Field Programmable Gate Arrays are well-known for their ability to accelerate artificial intelligence / machine-learning applications. But how are FPGAs implemented and what are the differences? Let’s take a look at the engineering design space.
FPGAs and AI: Implementing AI
Artificial intelligence (AI), is a hot topic for both edge and cloud applications. AI can often make systems safer, more efficient, or secure. Although artificial intelligence has been around for a while, it was first introduced to the public in 1956 by John McCarthy at the first conference on artificial Intelligence. Although significant research has been done over the years, AI systems have only been able to move from research and lab into products and road maps.

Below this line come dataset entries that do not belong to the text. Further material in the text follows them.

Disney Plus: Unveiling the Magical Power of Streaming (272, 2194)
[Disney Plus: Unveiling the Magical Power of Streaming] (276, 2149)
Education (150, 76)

Machine Learning (ML) is one of the most widely used forms of AI in cloud and edge environments. Machine learning refers to the study of computer algorithms that enable computers to improve their performance through experience. This is done by providing a ML network that includes images with labels. The machine learning algorithm recognizes elements and features of an image. When a new image is added, the ML algorithm calculates how likely it is that the image contains any of the learned elements and features. These ML algorithms can detect objects in images and process keywords in speech to analyze sensor data for anomalies. These algorithms are used in vision-guided robotics and autonomous operation of vehicles. They also provide prognostication for industrial and safety critical systems.
The ML learning algorithms can be divided into two parts. The first is the training of the network against a training dataset. The second element is the deployment of the network in the field. These elements are known as training and inference. To train accurate models, you need a large dataset that is labelled. This data can often be used on cloud-based GPUs to speed up the training process. The trained network can be deployed by design engineers across a variety of technologies, including MCU, GPU, and FPGA. Caffe and TensorFlow are two of the most popular frameworks. Pytorch and Caffe are used to aid in training and deployment of AI/ML systems. These frameworks can be used for network definition, training, or inference.
Many edge-based AI systems have the ability to infer within a defined time frame. This is one of their key features. Autonomous vehicles must be able to quickly detect pedestrians, vehicles and obstacles in order to avoid collisions. This requires a system that is both responsive to the inputs and deterministic.
Edge-based solutions developers often target FPGA and heterogeneous SOC solutions due to their requirements for responsivity. This provides a developer with a programmable logic that is ideal for creating machine learning networks. Its parallel nature allows both a responsive and highly deterministic application.
Two approaches are possible when it comes to Machine Learning inference using programmable logic. No matter which approach you choose, neural networks are trained using floating point mathematics. However, FPGA and heterogeneous SoC implementations typically use fixed-point implementations. Quantization is the process of converting floating to fixed points. This can lead to a slight decrease in inference accuracy. However, most applications can use additional training using quantized weights or activations to recover that accuracy.
The first method implements the neural network within the programable logic. The network is loaded with the trained weights to make inferences at them. This can be done either in run time or during compilation / synthesis of the design.
The AMD-Xilinx FINN Network is an example of such neural networks. It can be used for quantized neural networks to be implemented in FPGAs. These quantized neural networks can be implemented using a quantized network with binary weights, two-bit activations and quantized neural connections.
An alternative to directly implementing the neural network in the FPGA logic is to use a highly specialized neural accelerator. The neural network accelerator is implemented within the programmable logic. It is closely coupled with the DDR memory with high-bandwidth links and the dedicated processors in the heterogeneous SOC. The software application provides the network, weights, activations, and biases to applications that use the neural network accelerator. This makes it easier to integrate ML inference into the overall application. The AMD-Xilinx Deep Learning Unit is an example of a neural network accelerator. It can work with networks in Pytorch and TensorFlow, and can also perform quantization, retraining and program generation. This allows for easier integration with the current application.
Quantized neural networks can be achieved in FPGAs using less resources as there is no need for external DDR support or SoC-based system support. A specialized neural network accelerator is best for high performance and accuracy. It also makes integration easier and often results in a more efficient solution. This is why several vendors use this approach to their AI solutions.
Last Thoughts
As in many cases, the choice of solution depends on the end application. AI may be a dominant marketing component of the solution. Real-world AI is often only one component of the solution. Sensor interfacing, preprocessing, actuator drive, and other components that make up the solution all have their own requirements and constraints.
Programmable logic allows developers to create deterministic and responsive AI/ML solutions for a variety of applications. These solutions integrate with industry standard frameworks, allowing the developer to concentrate on the value-added activity.